Nieuws

Voorkomen verlanding vijvers met maaiboot

Gepubliceerd op
20 september 2019

In de vijvers op de campus groeien riet en lisdodde steeds verder het water in. Op 21 september zouden deze worden gemaaid met een maaiboot. Deze maaisessie kon op deze datum echter niet doorgaan vanwege de lage waterstand. Maaien bij deze waterstand zou het water vertroebelen met mogelijk gevolg de dood van veel vissen. Er wordt nu vanaf de oevers gemaaid en later in het jaar met de maaiboot.

Beheer

Het beheer van de oevers en rietkragen van de vijvers op de campus is erop gericht verlanding tegen te gaan. Hierdoor blijft een geleidelijke overgang van droog naar nat behouden. Langs deze gradiënt vinden veel verschillende planten en dieren hun plek.  

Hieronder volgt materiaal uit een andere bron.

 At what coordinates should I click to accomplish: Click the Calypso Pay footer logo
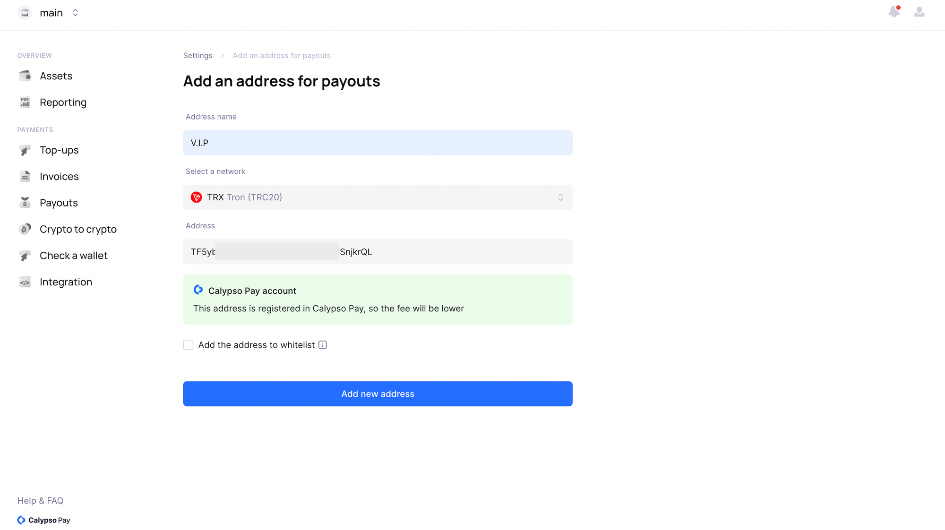(44, 520)
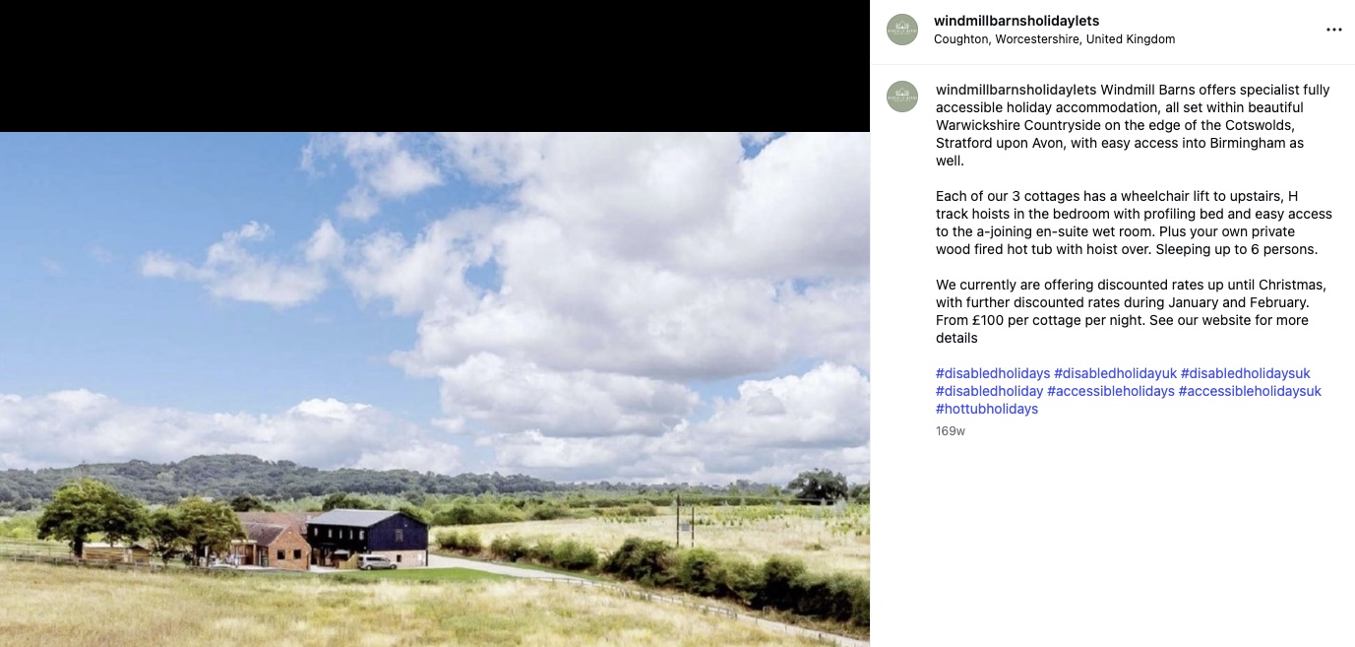
Task: Open the #disabledholidayuk hashtag
Action: (1115, 373)
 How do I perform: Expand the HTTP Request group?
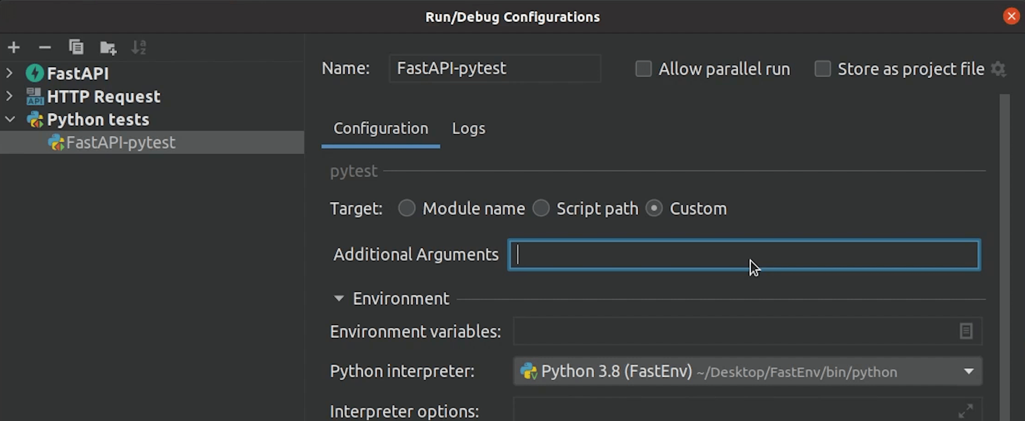point(10,96)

Het beheer bestaat uit het maaien van de oevers en het verwijderen van de planten die de vijver ingroeien. Hiertussen hoopt zich namelijk organisch materiaal op, waardoor de vijvers langzaam maar zeker dichtslibben (verlanden). De oevers worden om het jaar gemaaid. Door de ene helft het eerste jaar en de andere helft het tweede jaar te maaien, blijft altijd een groot deel van de oevervegetatie beschikbaar om dieren die op de overgang van nat naar droog leven een thuis te bieden. Af en toe is ook onderhoud in het water van de vijvers nodig. Dat wil zeggen dat een deel van de planten en het slib eruit wordt gehaald. Hoe vaak is afhankelijk van de snelheid waarmee de vegetatie de vijvers in groeit.

Maaien op 21 september

Op 21 september worden de planten in de vijver gemaaid tot 10 cm boven de vijverbodem. Het maaisel wordt hoog op de randen gelegd zodat de randbegroeiing niet verstikt of wordt beschadigd, en daarna opgehaald. Door dit in september te doen is het water nog warm genoeg voor bijvoorbeeld amfibieën om een goed heenkomen te zoeken, terwijl het riet te weinig tijd heeft zich nog voor de winter te herstellen. Mogelijk dat over een aantal jaar een rigoureuzere aanpak nodig is, waarbij ook het slib wordt verwijderd. 

Voorkomen 'slachtoffers'

Helaas kan het gebeuren dat de werkzaamheden ‘slachtoffers’ veroorzaken onder de waterdieren. We proberen dat zoveel mogelijk te voorkomen. Als het maaien echter niet gebeurd, verruigen en verarmen de oevers zodanig dat het juist voor deze dieren geen geschikte leefomgeving meer biedt. Door het gefaseerde maaibeleid van de oevers en de watervegetatie, vertraagt het verlandingsproces en blijven er altijd grote delen van de vijvers beschikbaar voor flora en fauna die bij meer open water horen. Door een deel van het riet te laten staan hebben ook de daarvan afhankelijke planten en dieren een plek om te wonen.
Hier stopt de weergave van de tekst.